Aslında romanda Marquis de Sade’in hayal gücünü bile aşan o edepsiz pasaj olmasa belki de kimsenin ruhu duymayacaktı. Ancak birebir aktarmak mümkün olmayan pornografik satırlar sayesinde enflasyondan canı yanan, kirası fazla gelen, reform adı altında emeklilik yaşının yükselmesine asabı bozulan herkesin romandan haberi oldu. Millet hem öfkelendi, hem de bakanı alay konusu yaptı, söz oyunlarından bir takım fallik görsellere varıncaya kadar. Müstehcen sahnenin en can alıcı sözcükleri 1 Mayıs gösterilerinde avaz avaz slogana dönüştü; küfür babında…

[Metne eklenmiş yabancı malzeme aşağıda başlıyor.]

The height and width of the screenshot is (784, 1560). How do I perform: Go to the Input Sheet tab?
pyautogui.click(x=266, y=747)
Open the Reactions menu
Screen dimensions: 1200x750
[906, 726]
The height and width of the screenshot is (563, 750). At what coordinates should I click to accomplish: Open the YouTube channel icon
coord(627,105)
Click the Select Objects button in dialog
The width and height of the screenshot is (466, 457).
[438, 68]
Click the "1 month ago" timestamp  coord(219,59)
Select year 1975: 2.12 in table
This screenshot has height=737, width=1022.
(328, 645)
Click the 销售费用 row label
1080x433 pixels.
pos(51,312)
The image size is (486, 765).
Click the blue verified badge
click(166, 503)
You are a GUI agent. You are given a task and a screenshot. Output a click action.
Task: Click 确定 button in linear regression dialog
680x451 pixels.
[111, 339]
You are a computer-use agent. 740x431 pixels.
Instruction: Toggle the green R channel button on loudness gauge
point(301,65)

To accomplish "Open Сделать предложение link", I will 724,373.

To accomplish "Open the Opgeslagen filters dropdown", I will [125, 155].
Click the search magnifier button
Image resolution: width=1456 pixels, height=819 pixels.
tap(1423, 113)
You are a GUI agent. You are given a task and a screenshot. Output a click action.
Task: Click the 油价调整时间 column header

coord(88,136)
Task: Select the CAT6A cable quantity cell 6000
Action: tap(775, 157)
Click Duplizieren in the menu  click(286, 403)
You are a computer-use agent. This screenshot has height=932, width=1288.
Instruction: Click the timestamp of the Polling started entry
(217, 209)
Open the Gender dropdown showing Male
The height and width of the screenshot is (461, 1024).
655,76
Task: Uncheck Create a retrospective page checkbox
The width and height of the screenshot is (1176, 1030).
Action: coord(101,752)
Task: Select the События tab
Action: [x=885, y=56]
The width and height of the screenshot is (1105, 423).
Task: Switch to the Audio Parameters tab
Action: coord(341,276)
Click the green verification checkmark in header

Muhalefet, ekonomik ve sosyal gerilimin arttığı ortamda bakanın roman yazarak avarelik edeceğine memleketi borç yükünden kurtarmak için çalışması gerektiğini söylüyor. Çünkü Le Maire, Fransa’nın kamu borçlarını tasfiye güvencesi yönünde Brüksel’i ikna etmeye çalışırken, kredi derecelendirme kuruluşu Fitch tez davranıp not kırıyor.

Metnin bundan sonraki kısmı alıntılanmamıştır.